The exploration was led by Surgeon Lieutenant Colonel R. W. Forsayeth, whose report was published in the Journal of the Royal Society of Antiquaries of Ireland in 1931, some years after his death. The cave was entered initially through what was described as a secondary entrance in the quarry face at the western end, but a second opening was later made at the northeastern passage, at the north end of the north transept, and this became the focus of most of the digging. The accumulated material pointed to occupation that was probably medieval in date, though some artefacts appeared to belong to an altogether earlier period, possibly the Neolithic, the broad prehistoric era spanning roughly 4000 to 2500 BC in Irish terms.
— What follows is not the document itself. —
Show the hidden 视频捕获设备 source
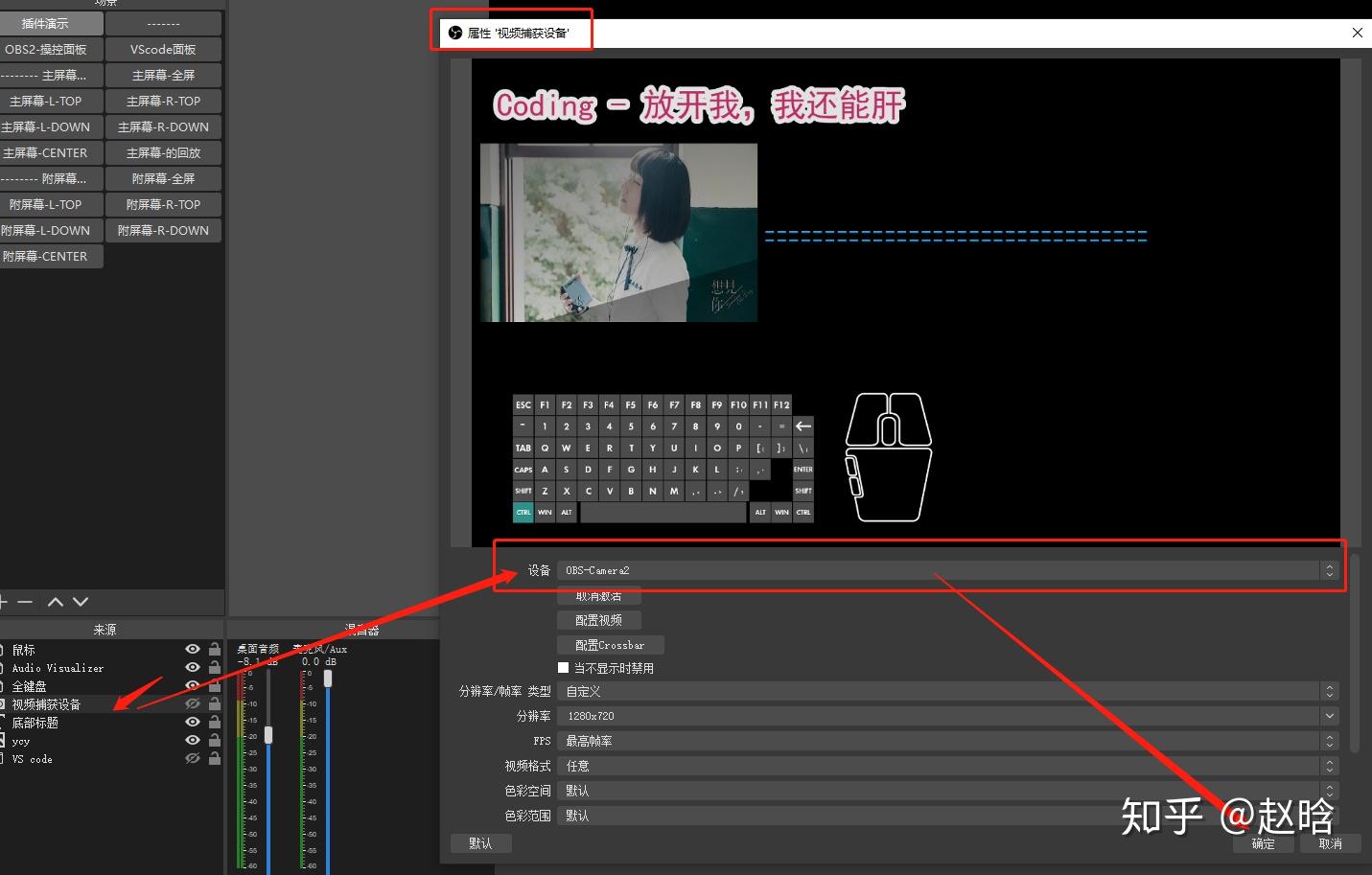Viewport: 1372px width, 875px height. pyautogui.click(x=192, y=703)
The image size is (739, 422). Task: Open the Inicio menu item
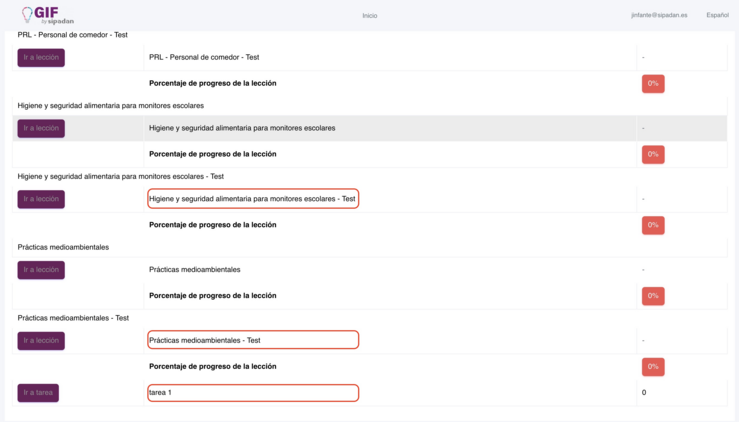click(x=370, y=16)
A further complication lies roughly seventy metres to the northeast, where the entrance to a separate cave called Oonaglour is located. Investigators suspected a connection between the two systems but were unable, or chose not, to reopen it. The original field notebooks from the excavation were for a time lost and later recovered, as reported by Corlett and Dowd in 2002, meaning that a fuller picture of what Forsayeth and his colleagues found in those limestone chambers may yet emerge.